Canadian Institute of engineering and management

Rebis Academy of Technology is a privately owned institution in Toronto, Canada, which provides professional training programs and courses in engineering and management.

==History==
In 2004, Rebis Academy of Technology has been founded in response to the need for skilled Oil & Gas engineers and technicians in Middle Eastm which were mostly in Abu Dhabi, Dubai, Kuwait and Iran.

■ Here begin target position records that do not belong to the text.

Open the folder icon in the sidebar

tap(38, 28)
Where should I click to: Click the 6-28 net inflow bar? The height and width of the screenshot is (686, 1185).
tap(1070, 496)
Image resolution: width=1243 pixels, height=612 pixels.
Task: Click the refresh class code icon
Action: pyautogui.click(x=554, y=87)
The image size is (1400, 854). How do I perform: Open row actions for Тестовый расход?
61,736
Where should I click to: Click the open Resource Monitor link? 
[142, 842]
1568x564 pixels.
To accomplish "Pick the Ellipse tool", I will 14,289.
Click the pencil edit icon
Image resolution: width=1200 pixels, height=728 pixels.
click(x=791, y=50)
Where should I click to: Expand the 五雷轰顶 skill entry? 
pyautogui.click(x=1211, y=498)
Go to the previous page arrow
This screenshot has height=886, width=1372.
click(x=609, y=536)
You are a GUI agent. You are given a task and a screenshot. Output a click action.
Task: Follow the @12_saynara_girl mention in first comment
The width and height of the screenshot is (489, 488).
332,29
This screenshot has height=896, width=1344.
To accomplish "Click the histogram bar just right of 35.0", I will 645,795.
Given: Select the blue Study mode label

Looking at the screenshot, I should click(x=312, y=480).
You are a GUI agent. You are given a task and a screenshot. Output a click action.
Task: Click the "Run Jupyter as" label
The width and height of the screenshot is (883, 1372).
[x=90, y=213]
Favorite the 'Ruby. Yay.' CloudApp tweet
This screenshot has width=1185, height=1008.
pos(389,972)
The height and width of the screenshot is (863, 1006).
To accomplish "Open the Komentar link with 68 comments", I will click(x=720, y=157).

In 2012, Rebis Academy of Technology opened its new office as a head office in Toronto, Canada.

==Profile==
The Academy offers a wide variety of training programs and courses form introductory to advanced in the key areas of engineering and management for university or college graduates, entry-level or experienced engineers and managers.

===Departments===
- Petroleum Engineering
- Chemical Engineering
- Piping Engineering
- Instrumentation & Control Engineering
- Mechanical Engineering
- Electrical Engineering
- Civil & Structural Engineering
- Inspection & Maintenance Engineering
- Safety Engineering
- Project Management

===Programs & Courses===
The Academy has more than 300 programs leading to certificates and diplomas in the fallowing categories:
- Petroleum Training: Provides candidates with an understanding of Exploration, Well Logging and Log Interpretation, Drilling and Completion, Production and Operations
- Chemical Training: Provides candidates with an understanding of Process Design, PFD and P&ID, Process Equipment Design and Process Simulation and Optimization
- Piping Training: Provides candidates with an understanding of Piping Design, Process Plant Layout Design and Pipe Stress Analysis
- Instrumentation & Control Training: Provides candidates with an understanding of Field Instruments and Control Valves
- Mechanical Training: Provides candidates with an understanding of Storage and Pressure Vessel Design and Analysis
- Electrical Training: Provides candidates with an understanding of Electrical Power System Design and Protection
- Civil & Structural Training: Provides candidates with an understanding of Civil and Steel Structure Design and Analysis
- Inspection & Maintenance Training: Provides candidates with an understanding of Plant Facilities Operation, Inspection and Maintenance
- Safety Training: Provides candidates with an understanding of Process Plant Safe Design and Hazop Study
- Project Management Training Provides candidates with an understanding of EPC Project Management, Project Control and Planning

===Academic Board and Instructors===
The academy has 10 Academic advisers which are key instructors as well. They are responsible for maintaining the superior standards of course materials and ensuring the high-quality delivery of them.

===Locations===
The academy has 10 regional branches in Canada, United States, Europe, Africa, Asia and Middle East.